Ryan Curtin ryan at ratml.org
Thu Mar 30 17:06:17 EDT 2017

On Fri, Mar 31, 2017 at 12:43:04AM +0530, Shikhar Bhardwaj wrote:
> Hi Yannis,
> Thanks a lot for the detailed reply.
> I had given a thought to the problem of over subscription of hardware
> threads during testing if we were to test already parallelized methods in
> parallel. In the model that I am proposing, each test suite would have a
> different executable, which can be run in parallel with other test suites,
> using ctest. ctest has the option to declare a test to not be run in
> parallel with any other test, called RUN_SERIAL
> <https://cmake.org/cmake/help/v2.8.12/cmake.html#prop_test:RUN_SERIAL>. In
> this way, we could declare already parallelized methods to not be run in
> parallel with other tests.

Hm, we would have to mark tests that are parallelized somehow.  Right
now I think this is only the LSH and DET tests.  That isn't impossible
of course; maybe the Boost Unit Test Framework has some support for
something like this, or possibly we can graft something on top of it to
work with Marcus' code to extract the test names.

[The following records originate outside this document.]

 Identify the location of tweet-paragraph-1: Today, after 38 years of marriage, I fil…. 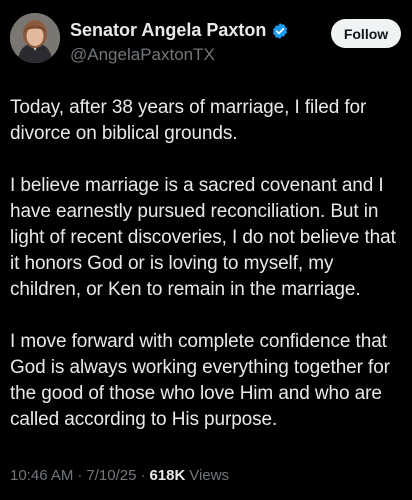
(188, 120).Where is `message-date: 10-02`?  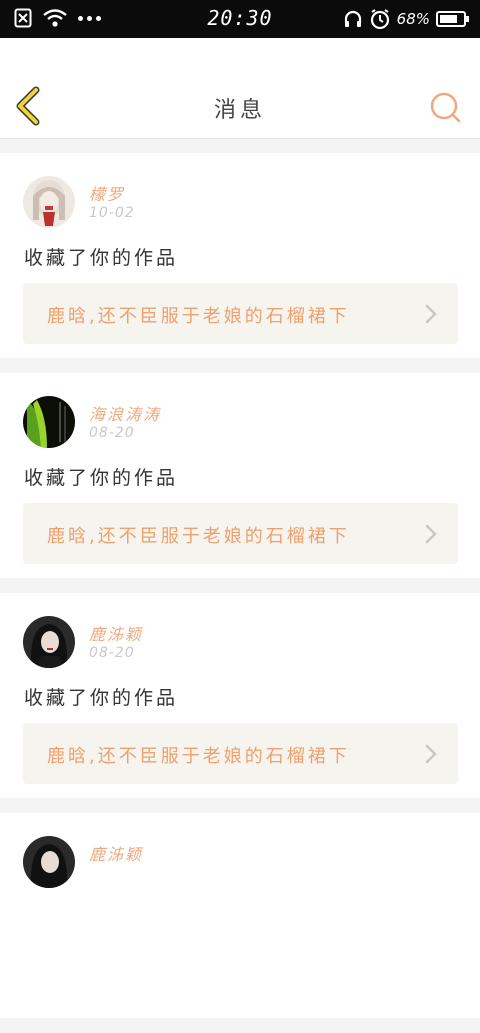 message-date: 10-02 is located at coordinates (112, 213).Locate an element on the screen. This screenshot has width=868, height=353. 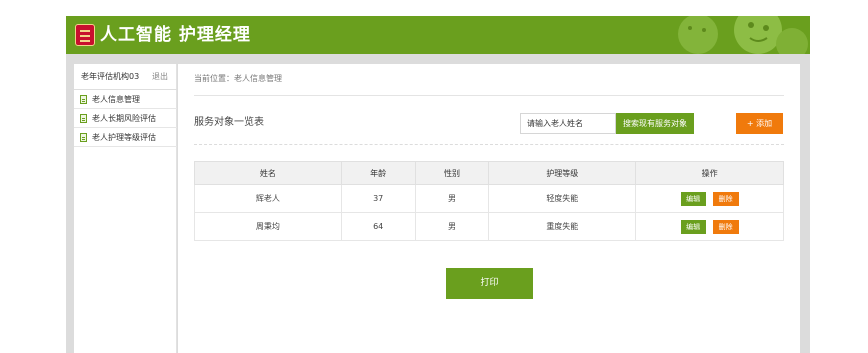
table-row: 辉老人 37 男 轻度失能 编辑 删除 is located at coordinates (489, 198).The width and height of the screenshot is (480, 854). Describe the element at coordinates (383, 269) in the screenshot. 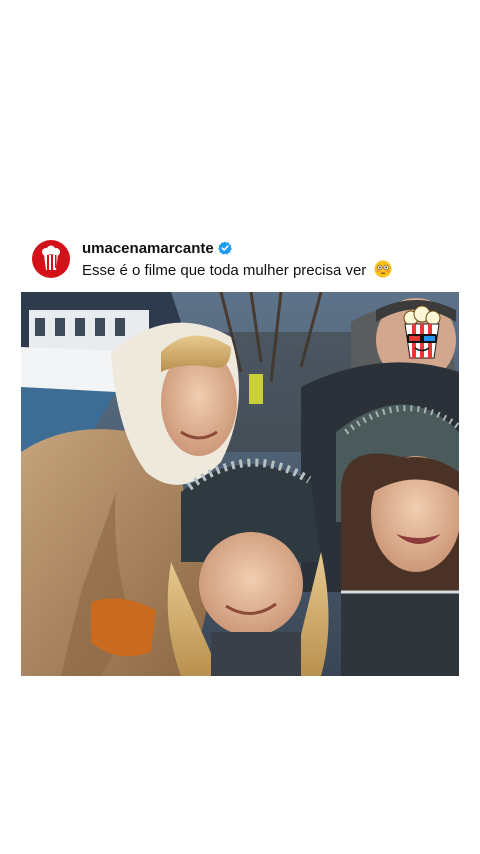

I see `flushed-face-icon` at that location.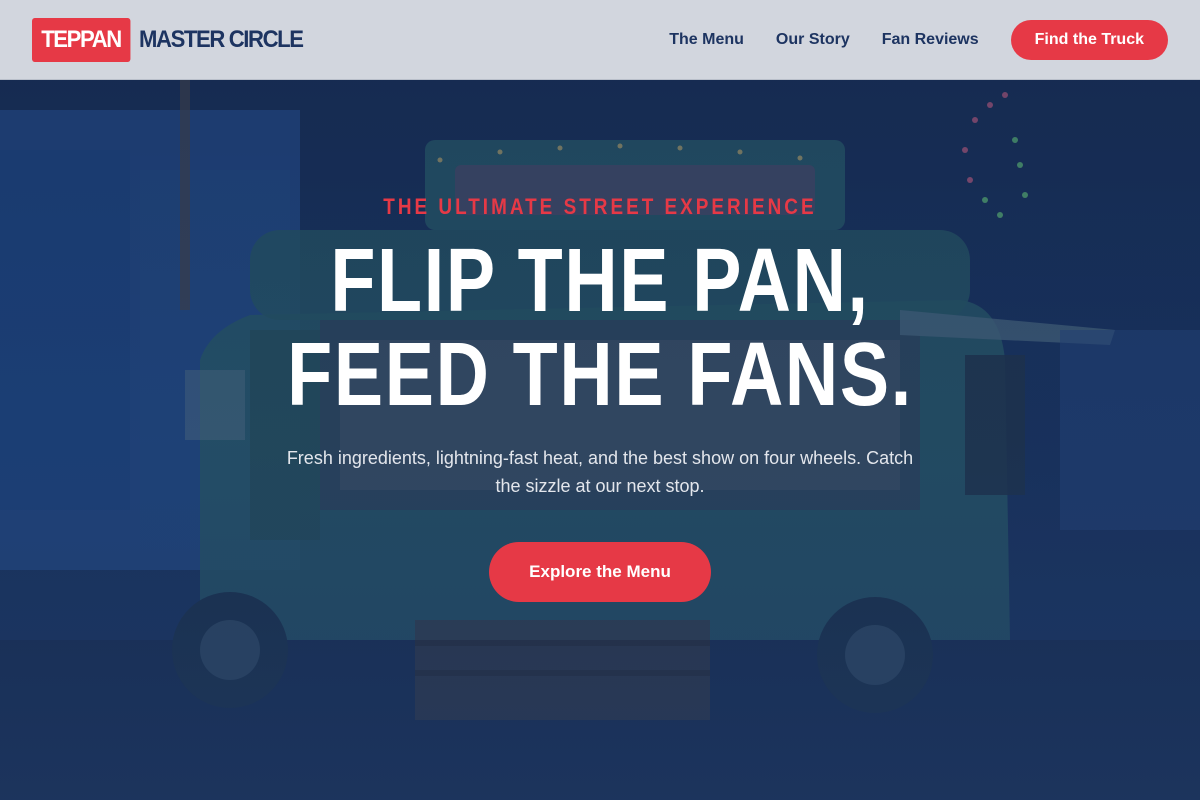 The width and height of the screenshot is (1200, 800). What do you see at coordinates (600, 375) in the screenshot?
I see `hero-headline-line-2: FEED THE FANS.` at bounding box center [600, 375].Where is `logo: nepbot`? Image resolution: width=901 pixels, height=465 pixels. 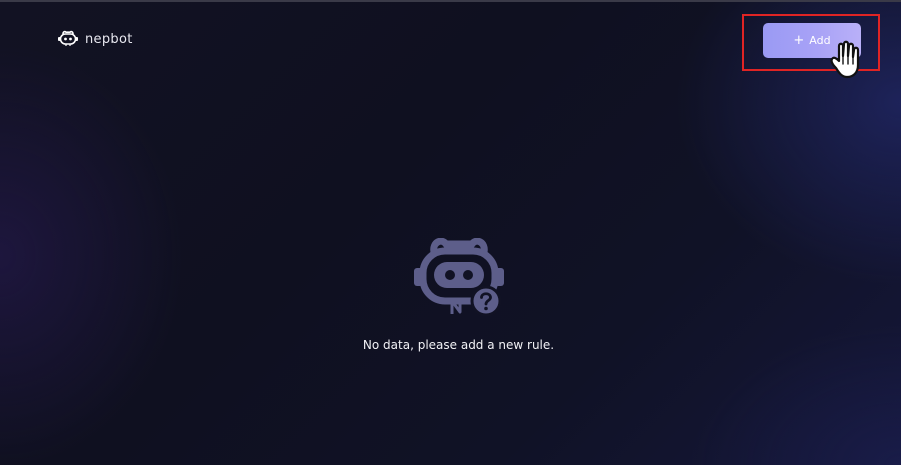 logo: nepbot is located at coordinates (95, 39).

Thanks for the clarification on the MapReduce paper---you are right that
OpenMP could be used for a lot of the implementations to accomplish the
same goal.  We should just be careful to ensure that what we do doesn't
make the code difficult to understand (though, lucky for us, OpenMP is
pretty easy to understand).  The reason for this is that mlpack already
stands at the intersection of modern C++ and machine learning, which is
a pretty small niche---so already not very many people can contribute
effectively; making that the intersection of modern C++, machine
learning, and parallel programming makes it an even smaller niche.
Parallelism is definitely not bad---it's great!---but we just have to be
somewhat cautious of how much we require developers to know to be able
to contribute.

Hence, I have tried to focus on "simple" parallelism like OpenMP (though
there is still a lot of OpenMP work to be done). It still gives pretty
great speedup even if it is not crazy MPI code. :)

Ryan Curtin    | "I love it when a plan comes together."